Currently, all Navy Medics hold a Diploma in Paramedical Science, and most of us are studying for a degree in same. We also hold Cert 4 in nursing (Endorsed Enrolled Nurse).

Question:

  1. When paramedics are recognised by ARHPRA and become registered, can we keep both EEN & Paramedic registration?
  2. How does this effect our scope of practice, if at all?
  3. How would this effect, Paramedic we can diagnose and issue the required medication (Prescribe, within our protocols). EEN cannot, and does this become a legal issue if the worst case scenario happens and the patient passes away?

As a Medic we work as a Medic, have Paramedic quals and registered as EEN under ARHPRA. I feel very uneasy in our Current circumstance.

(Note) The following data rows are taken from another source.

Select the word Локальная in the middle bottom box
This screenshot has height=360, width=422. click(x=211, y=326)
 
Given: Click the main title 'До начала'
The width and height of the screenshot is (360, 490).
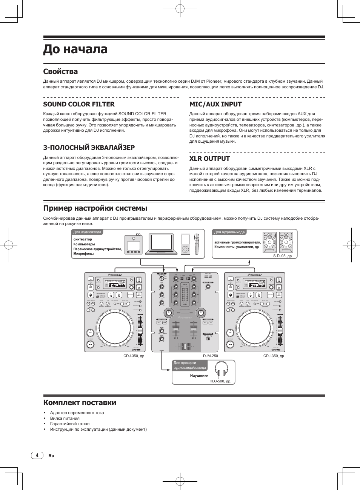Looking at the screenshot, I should click(x=75, y=49).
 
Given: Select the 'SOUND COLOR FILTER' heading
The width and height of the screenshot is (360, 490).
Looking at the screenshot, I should click(x=79, y=104).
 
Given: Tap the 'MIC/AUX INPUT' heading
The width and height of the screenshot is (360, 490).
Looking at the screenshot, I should click(x=215, y=104).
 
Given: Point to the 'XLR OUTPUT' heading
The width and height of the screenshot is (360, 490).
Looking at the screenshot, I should click(x=209, y=159).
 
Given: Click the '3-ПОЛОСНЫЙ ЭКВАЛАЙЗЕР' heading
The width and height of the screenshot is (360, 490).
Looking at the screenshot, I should click(x=89, y=148).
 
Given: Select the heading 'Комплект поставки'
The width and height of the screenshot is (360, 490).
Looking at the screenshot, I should click(x=80, y=402).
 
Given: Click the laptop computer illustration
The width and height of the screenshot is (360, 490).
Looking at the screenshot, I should click(x=163, y=243).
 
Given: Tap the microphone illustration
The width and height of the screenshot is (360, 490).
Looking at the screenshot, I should click(x=196, y=244).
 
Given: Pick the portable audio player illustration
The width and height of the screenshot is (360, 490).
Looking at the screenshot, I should click(x=185, y=244).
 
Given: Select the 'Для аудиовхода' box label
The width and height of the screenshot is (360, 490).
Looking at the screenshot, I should click(x=87, y=232).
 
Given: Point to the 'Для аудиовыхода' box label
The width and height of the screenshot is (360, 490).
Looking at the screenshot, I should click(x=229, y=232).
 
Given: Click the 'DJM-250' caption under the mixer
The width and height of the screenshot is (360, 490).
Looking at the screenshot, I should click(x=210, y=356).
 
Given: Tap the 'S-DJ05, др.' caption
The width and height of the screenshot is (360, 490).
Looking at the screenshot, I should click(x=283, y=256).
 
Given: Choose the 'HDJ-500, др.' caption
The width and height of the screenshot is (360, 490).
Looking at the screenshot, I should click(x=220, y=381).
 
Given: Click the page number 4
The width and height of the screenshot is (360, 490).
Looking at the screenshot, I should click(x=37, y=455).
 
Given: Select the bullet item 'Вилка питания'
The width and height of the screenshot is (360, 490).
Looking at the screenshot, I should click(x=65, y=418).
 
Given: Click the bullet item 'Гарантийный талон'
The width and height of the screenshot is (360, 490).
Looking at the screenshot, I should click(x=70, y=424).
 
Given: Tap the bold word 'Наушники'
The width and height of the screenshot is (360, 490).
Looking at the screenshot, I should click(x=199, y=376).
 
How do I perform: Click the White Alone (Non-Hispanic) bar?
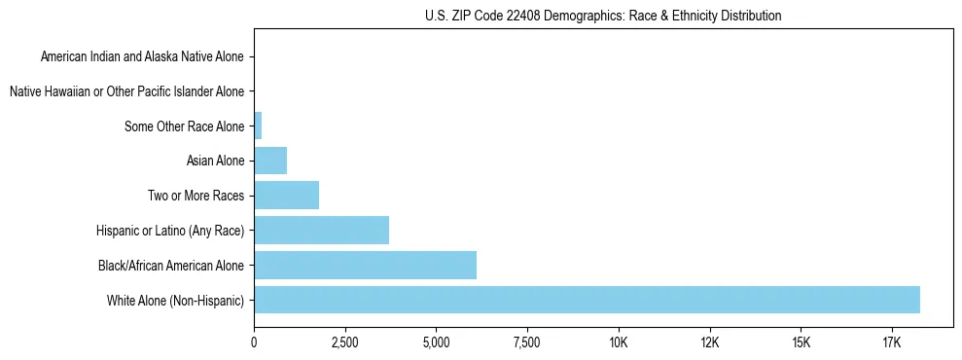tap(587, 300)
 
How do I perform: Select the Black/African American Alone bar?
tap(365, 265)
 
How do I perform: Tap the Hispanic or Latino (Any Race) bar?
tap(321, 231)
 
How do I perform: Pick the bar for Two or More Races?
tap(286, 196)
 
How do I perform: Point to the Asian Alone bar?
tap(270, 161)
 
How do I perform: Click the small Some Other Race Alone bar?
tap(258, 126)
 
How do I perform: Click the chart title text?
tap(603, 16)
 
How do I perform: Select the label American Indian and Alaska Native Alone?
tap(142, 56)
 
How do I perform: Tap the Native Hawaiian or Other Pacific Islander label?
tap(126, 91)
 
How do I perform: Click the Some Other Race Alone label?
tap(185, 126)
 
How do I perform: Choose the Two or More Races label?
tap(196, 196)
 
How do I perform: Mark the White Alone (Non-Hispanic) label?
tap(176, 300)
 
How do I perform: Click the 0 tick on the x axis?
tap(254, 343)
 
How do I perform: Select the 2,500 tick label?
tap(345, 343)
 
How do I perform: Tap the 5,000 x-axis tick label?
tap(436, 343)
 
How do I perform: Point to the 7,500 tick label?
tap(527, 343)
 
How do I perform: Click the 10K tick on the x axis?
tap(619, 343)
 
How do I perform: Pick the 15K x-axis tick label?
tap(801, 343)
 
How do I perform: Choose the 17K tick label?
tap(892, 343)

And this has never been Looked at or tested under the legal system, either DFDA or civilian, or the ARHPRA board.

I have previously touched on these issues – see:

There is no reason to think that people will not be able to hold dual registration.  There are plenty of paramedics who are already enrolled or registered nurses and they will no doubt want to continue both registrations when paramedics join the ranks of registered health professionals.

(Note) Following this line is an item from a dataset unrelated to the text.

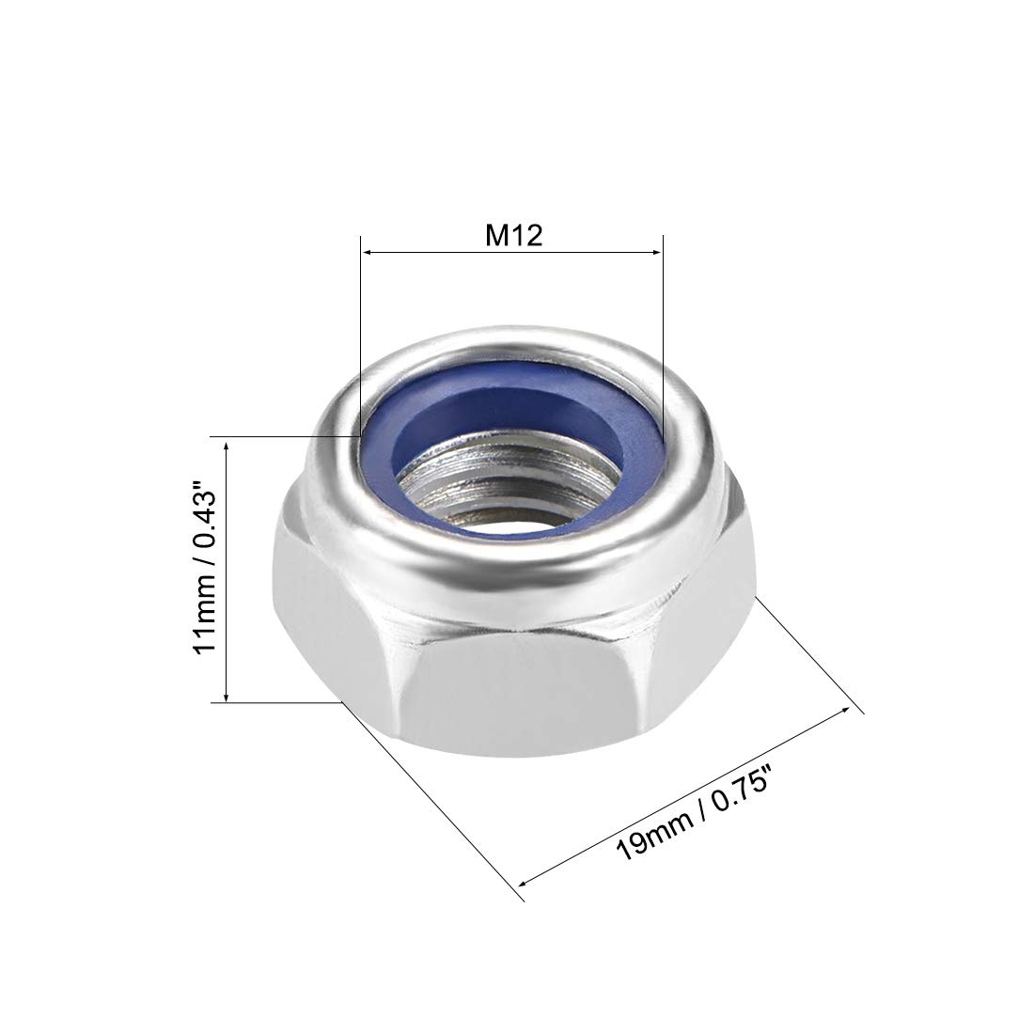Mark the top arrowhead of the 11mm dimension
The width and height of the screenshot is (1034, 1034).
(227, 445)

The standards set for each profession are indeed the minimum standard.   As I said in my earlier post ADF medics and drugs (November 16, 2016):

The Enrolled nurse standards for practice may set out the minimum requirements for an enrolled nurse but it doesn’t mean that one can’t have other qualifications and skills.  I suppose it is possible that a person could be both an enrolled nurse and a registered medical practitioner.  Their practice as a doctor would not somehow mean they are breaching their registration standards as a nurse.

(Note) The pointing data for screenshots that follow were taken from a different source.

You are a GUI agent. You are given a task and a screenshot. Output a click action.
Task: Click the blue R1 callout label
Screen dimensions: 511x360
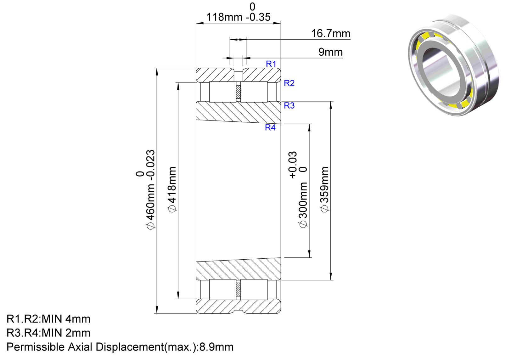click(x=271, y=64)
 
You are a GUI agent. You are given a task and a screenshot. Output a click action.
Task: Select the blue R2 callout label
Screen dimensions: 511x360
click(x=289, y=83)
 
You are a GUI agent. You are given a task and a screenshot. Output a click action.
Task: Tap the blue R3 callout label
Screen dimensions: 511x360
click(x=289, y=106)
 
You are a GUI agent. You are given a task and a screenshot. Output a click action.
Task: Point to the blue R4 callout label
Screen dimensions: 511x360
click(x=270, y=127)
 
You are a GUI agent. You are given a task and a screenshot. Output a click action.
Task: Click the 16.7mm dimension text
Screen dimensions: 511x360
click(x=331, y=34)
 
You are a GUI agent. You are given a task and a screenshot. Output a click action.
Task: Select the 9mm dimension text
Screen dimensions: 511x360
click(x=331, y=52)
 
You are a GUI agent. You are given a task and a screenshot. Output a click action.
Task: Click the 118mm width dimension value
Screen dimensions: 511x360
click(x=224, y=17)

More likely there are enrolled nurses who are employed as paramedics.  Their practice as a paramedic, in accordance with the authorities granted to them as paramedics would not be a breach of the minimum standards expected as an enrolled nurse.  The definition of ‘unsatisfactory professional conduct’ that applies in NSW (Health Practitioner Regulation National Law (NSW) s 139B) is “Conduct that demonstrates the knowledge, skill or judgment possessed, or care exercised, by the practitioner in the practice of the practitioner’s profession is significantly below the standard reasonably expected of a practitioner of an equivalent level of training or experience”.   An MT that applies his or her training and skills in accordance with the authority granted by the ADF [or as a registered paramedic] is not acting below, but in accordance with the standard expected of someone with that ‘level of training or experience’.

If their conduct does fall below the expected standard, they can expect to lose both their employment and their registration.  For example, a paramedic who steals drugs or assaults their patient may lose both their job and their enrolment.  But, in context, supplying drugs that one is authorised to supply as a paramedic or MT in accordance with one’s training, skills and authority is providing care beyond or above, not below, the standard of a person who is an enrolled nurse but not a paramedic or MT.  Consider the ‘standards of practice’ as the minimum skill set, not the only skill set one can have.

I can’t see anything in the Nursing and Midwifery Board of Australia Standards for Practice: Enrolled Nurses 1 January 2016 that says Enrolled Nurses must not do something that a paramedic may do. The standards are all about acting within competence and training.  I can’t see anything that would be inconsistent with appropriate professional practice if the EEN were also a registered paramedic.

Consider too, that if a registered paramedic declined to offer some treatment for fear that this might breach his or her standard as an enrolled nurse, that decision would be a breach of the paramedic standard.   To again go back to an earlier post (Nursing standards and assisting in an emergency (May 22, 2014)), “No court or tribunal would ever accept that some statement on nursing ethics or practice is intended to, or does, stop a nurse providing assistance at an emergency” and that will be particularly true if the nurse is also a registered paramedic.